Фрагмент текста:
═══

Ры Никонова
Ры НИКОНОВА (собств. ТАРШИС Анна Александровна). Поэт, прозаик, драматург, художник. Окончила Свердловское музыкальное училище. Серьезно занялась литературой с 1959 года, изобразительным искусством – с 1962 года. В 1964 основала в Свердловске «Уктусскую школу», выпускала совместно с С. Сигеем самиздатский журнал «Номер» (1965–1975, 35 номеров), затем жила в Ейске, где выпускала (также вместе с С. Сигеем) журнал «Транспонанс» (1979–1986, 36 номеров, в числе авторов: Л. Богданов, Б. Констриктор, Б. Кудряков, Вл. Эрль, Г. Сапгир, А. Монастырский, И. Кабаков, Д. А. Пригов, Л. Рубинштейн) и международный журнала мэйл-арта «Дубль» (1991–1998). С 1998 жила в городе Киль (Германия).
Писала стихи, прозу, пьесы, критические статьи, проводила перформансы и другие художественные акции. Произведения переведены на разные языки. Книги визуальной поэзии публиковались с 1988 года в Германии, Австрии, Италии, США, Канаде, Испании, Англии. Участница многочисленных международных фестивалей и выставок. Публиковалась в журналах «Крещатик» и «Новое литературное обозрение», альманахах «Urbi» и «Черновик».
Лауреат Международной отметины им. Давида Бурлюка (1990).
Работы
Книги
Процесс над шотландцем. Тренто, 1989.
Эпиграф к пустоте. Вакуумная поэзия. М.: Музей Сидура, 1997.
Студент Иисус: Упоительные комментарии. М.: АРГО-РИСК; Тверь: Kolonna Publications, 2001.

═══

Состав набора данных:

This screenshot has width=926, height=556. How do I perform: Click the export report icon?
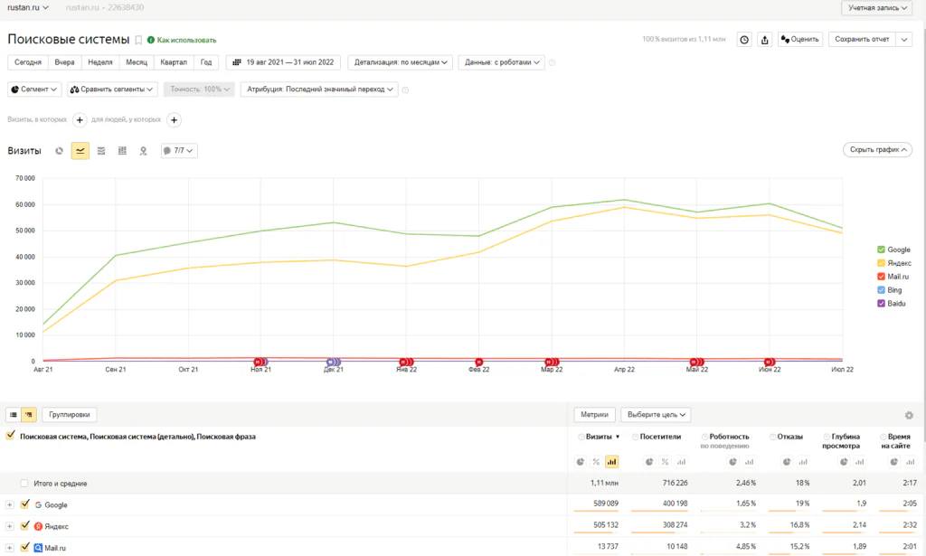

═══

Описание задания: Воспроизведите без изменений отрывок текста о Ры Никоновой между словами «Писала стихи, прозу, пьесы, критические» и «шотландцем. Тренто, 1989.» включительно.

Письменный ответ:
Писала стихи, прозу, пьесы, критические статьи, проводила перформансы и другие художественные акции. Произведения переведены на разные языки. Книги визуальной поэзии публиковались с 1988 года в Германии, Австрии, Италии, США, Канаде, Испании, Англии. Участница многочисленных международных фестивалей и выставок. Публиковалась в журналах «Крещатик» и «Новое литературное обозрение», альманахах «Urbi» и «Черновик».
Лауреат Международной отметины им. Давида Бурлюка (1990).
Работы
Книги
Процесс над шотландцем. Тренто, 1989.